───── Given entries
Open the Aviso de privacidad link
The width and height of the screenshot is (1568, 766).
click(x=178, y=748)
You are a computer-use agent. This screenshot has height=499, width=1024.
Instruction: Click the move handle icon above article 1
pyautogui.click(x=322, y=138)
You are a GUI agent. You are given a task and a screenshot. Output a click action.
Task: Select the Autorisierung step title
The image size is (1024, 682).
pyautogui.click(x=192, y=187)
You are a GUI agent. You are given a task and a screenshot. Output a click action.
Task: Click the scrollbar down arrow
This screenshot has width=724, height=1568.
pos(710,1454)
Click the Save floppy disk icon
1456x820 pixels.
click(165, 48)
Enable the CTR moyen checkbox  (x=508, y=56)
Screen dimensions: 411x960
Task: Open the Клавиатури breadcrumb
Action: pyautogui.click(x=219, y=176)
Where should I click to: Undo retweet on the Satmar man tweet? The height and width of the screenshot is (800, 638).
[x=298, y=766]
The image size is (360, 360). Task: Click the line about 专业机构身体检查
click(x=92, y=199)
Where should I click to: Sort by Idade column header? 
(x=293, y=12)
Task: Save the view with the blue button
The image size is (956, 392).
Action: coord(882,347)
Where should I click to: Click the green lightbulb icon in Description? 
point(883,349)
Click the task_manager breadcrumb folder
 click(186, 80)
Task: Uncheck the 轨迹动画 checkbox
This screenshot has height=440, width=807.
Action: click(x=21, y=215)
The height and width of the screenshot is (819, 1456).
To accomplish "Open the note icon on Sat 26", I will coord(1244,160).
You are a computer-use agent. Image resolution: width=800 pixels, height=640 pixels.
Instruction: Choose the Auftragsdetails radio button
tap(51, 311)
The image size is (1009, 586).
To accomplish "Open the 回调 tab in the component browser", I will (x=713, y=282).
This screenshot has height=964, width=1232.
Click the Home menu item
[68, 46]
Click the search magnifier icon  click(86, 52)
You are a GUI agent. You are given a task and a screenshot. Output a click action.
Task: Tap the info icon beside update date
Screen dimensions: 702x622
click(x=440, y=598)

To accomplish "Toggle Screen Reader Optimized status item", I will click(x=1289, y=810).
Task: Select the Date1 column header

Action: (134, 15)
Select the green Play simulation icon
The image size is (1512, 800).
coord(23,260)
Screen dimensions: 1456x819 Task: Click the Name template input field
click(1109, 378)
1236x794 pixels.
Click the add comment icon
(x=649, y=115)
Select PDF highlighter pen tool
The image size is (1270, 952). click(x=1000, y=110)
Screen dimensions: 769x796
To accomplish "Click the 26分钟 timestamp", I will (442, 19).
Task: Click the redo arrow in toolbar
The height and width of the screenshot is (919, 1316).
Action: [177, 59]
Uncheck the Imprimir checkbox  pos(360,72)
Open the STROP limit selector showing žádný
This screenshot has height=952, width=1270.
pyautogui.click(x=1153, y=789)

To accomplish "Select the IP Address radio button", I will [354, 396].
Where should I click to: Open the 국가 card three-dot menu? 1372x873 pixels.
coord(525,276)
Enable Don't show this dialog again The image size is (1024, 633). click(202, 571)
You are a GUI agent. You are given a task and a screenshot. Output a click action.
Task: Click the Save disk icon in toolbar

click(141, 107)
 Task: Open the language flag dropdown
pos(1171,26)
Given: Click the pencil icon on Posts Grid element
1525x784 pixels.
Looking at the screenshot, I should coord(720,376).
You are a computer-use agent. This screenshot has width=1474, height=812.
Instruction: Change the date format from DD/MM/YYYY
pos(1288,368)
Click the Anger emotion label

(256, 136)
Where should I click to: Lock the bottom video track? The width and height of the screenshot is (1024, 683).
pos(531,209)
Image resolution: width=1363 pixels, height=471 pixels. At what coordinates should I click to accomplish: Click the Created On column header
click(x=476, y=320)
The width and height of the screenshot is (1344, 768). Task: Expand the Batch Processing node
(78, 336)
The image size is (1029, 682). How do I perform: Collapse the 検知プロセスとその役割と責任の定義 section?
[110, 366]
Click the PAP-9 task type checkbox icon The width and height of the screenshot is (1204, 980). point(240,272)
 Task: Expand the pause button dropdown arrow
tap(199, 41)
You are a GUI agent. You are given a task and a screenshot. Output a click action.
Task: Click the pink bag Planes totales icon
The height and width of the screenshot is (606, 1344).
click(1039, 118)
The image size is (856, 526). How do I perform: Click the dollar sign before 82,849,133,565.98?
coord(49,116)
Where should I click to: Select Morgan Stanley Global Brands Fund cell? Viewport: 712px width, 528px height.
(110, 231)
──────────
Exercise prompt: Can you render every line of the records above as a Markdown table with the columns Row and Line, numbering the rows and skipping any blank lines?

Final answer:
| Row | Line |
|---|---|
| 1 | Open the Aviso de privacidad link |
| 2 | The width and height of the screenshot is (1568, 766). |
| 3 | click(x=178, y=748) |
| 4 | You are a computer-use agent. This screenshot has height=499, width=1024. |
| 5 | Instruction: Click the move handle icon above article 1 |
| 6 | pyautogui.click(x=322, y=138) |
| 7 | You are a GUI agent. You are given a task and a screenshot. Output a click action. |
| 8 | Task: Select the Autorisierung step title |
| 9 | The image size is (1024, 682). |
| 10 | pyautogui.click(x=192, y=187) |
| 11 | You are a GUI agent. You are given a task and a screenshot. Output a click action. |
| 12 | Task: Click the scrollbar down arrow |
| 13 | This screenshot has width=724, height=1568. |
| 14 | pos(710,1454) |
| 15 | Click the Save floppy disk icon |
| 16 | 1456x820 pixels. |
| 17 | click(165, 48) |
| 18 | Enable the CTR moyen checkbox  (x=508, y=56) |
| 19 | Screen dimensions: 411x960 |
| 20 | Task: Open the Клавиатури breadcrumb |
| 21 | Action: pyautogui.click(x=219, y=176) |
| 22 | Where should I click to: Undo retweet on the Satmar man tweet? The height and width of the screenshot is (800, 638). |
| 23 | [x=298, y=766] |
| 24 | The image size is (360, 360). Task: Click the line about 专业机构身体检查 |
| 25 | click(x=92, y=199) |
| 26 | Where should I click to: Sort by Idade column header?  |
| 27 | (x=293, y=12) |
| 28 | Task: Save the view with the blue button |
| 29 | The image size is (956, 392). |
| 30 | Action: coord(882,347) |
| 31 | Where should I click to: Click the green lightbulb icon in Description?  |
| 32 | point(883,349) |
| 33 | Click the task_manager breadcrumb folder |
| 34 |  click(186, 80) |
| 35 | Task: Uncheck the 轨迹动画 checkbox |
| 36 | This screenshot has height=440, width=807. |
| 37 | Action: click(x=21, y=215) |
| 38 | The height and width of the screenshot is (819, 1456). |
| 39 | To accomplish "Open the note icon on Sat 26", I will coord(1244,160). |
| 40 | You are a computer-use agent. Image resolution: width=800 pixels, height=640 pixels. |
| 41 | Instruction: Choose the Auftragsdetails radio button |
| 42 | tap(51, 311) |
| 43 | The image size is (1009, 586). |
| 44 | To accomplish "Open the 回调 tab in the component browser", I will (x=713, y=282). |
| 45 | This screenshot has height=964, width=1232. |
| 46 | Click the Home menu item |
| 47 | [68, 46] |
| 48 | Click the search magnifier icon  click(86, 52) |
| 49 | You are a GUI agent. You are given a task and a screenshot. Output a click action. |
| 50 | Task: Tap the info icon beside update date |
| 51 | Screen dimensions: 702x622 |
| 52 | click(x=440, y=598) |
| 53 | To accomplish "Toggle Screen Reader Optimized status item", I will click(x=1289, y=810). |
| 54 | Task: Select the Date1 column header |
| 55 | Action: (134, 15) |
| 56 | Select the green Play simulation icon |
| 57 | The image size is (1512, 800). |
| 58 | coord(23,260) |
| 59 | Screen dimensions: 1456x819 Task: Click the Name template input field |
| 60 | click(1109, 378) |
| 61 | 1236x794 pixels. |
| 62 | Click the add comment icon |
| 63 | (x=649, y=115) |
| 64 | Select PDF highlighter pen tool |
| 65 | The image size is (1270, 952). click(x=1000, y=110) |
| 66 | Screen dimensions: 769x796 |
| 67 | To accomplish "Click the 26分钟 timestamp", I will (442, 19). |
| 68 | Task: Click the redo arrow in toolbar |
| 69 | The height and width of the screenshot is (919, 1316). |
| 70 | Action: [177, 59] |
| 71 | Uncheck the Imprimir checkbox  pos(360,72) |
| 72 | Open the STROP limit selector showing žádný |
| 73 | This screenshot has height=952, width=1270. |
| 74 | pyautogui.click(x=1153, y=789) |
| 75 | To accomplish "Select the IP Address radio button", I will [354, 396]. |
| 76 | Where should I click to: Open the 국가 card three-dot menu? 1372x873 pixels. |
| 77 | coord(525,276) |
| 78 | Enable Don't show this dialog again The image size is (1024, 633). click(202, 571) |
| 79 | You are a GUI agent. You are given a task and a screenshot. Output a click action. |
| 80 | Task: Click the Save disk icon in toolbar |
| 81 | click(141, 107) |
| 82 |  Task: Open the language flag dropdown |
| 83 | pos(1171,26) |
| 84 | Given: Click the pencil icon on Posts Grid element |
| 85 | 1525x784 pixels. |
| 86 | Looking at the screenshot, I should coord(720,376). |
| 87 | You are a computer-use agent. This screenshot has width=1474, height=812. |
| 88 | Instruction: Change the date format from DD/MM/YYYY |
| 89 | pos(1288,368) |
| 90 | Click the Anger emotion label |
| 91 | (256, 136) |
| 92 | Where should I click to: Lock the bottom video track? The width and height of the screenshot is (1024, 683). |
| 93 | pos(531,209) |
| 94 | Image resolution: width=1363 pixels, height=471 pixels. At what coordinates should I click to accomplish: Click the Created On column header |
| 95 | click(x=476, y=320) |
| 96 | The width and height of the screenshot is (1344, 768). Task: Expand the Batch Processing node |
| 97 | (78, 336) |
| 98 | The image size is (1029, 682). How do I perform: Collapse the 検知プロセスとその役割と責任の定義 section? |
| 99 | [110, 366] |
| 100 | Click the PAP-9 task type checkbox icon The width and height of the screenshot is (1204, 980). point(240,272) |
| 101 |  Task: Expand the pause button dropdown arrow |
| 102 | tap(199, 41) |
| 103 | You are a GUI agent. You are given a task and a screenshot. Output a click action. |
| 104 | Task: Click the pink bag Planes totales icon |
| 105 | The height and width of the screenshot is (606, 1344). |
| 106 | click(1039, 118) |
| 107 | The image size is (856, 526). How do I perform: Click the dollar sign before 82,849,133,565.98? |
| 108 | coord(49,116) |
| 109 | Where should I click to: Select Morgan Stanley Global Brands Fund cell? Viewport: 712px width, 528px height. |
| 110 | (110, 231) |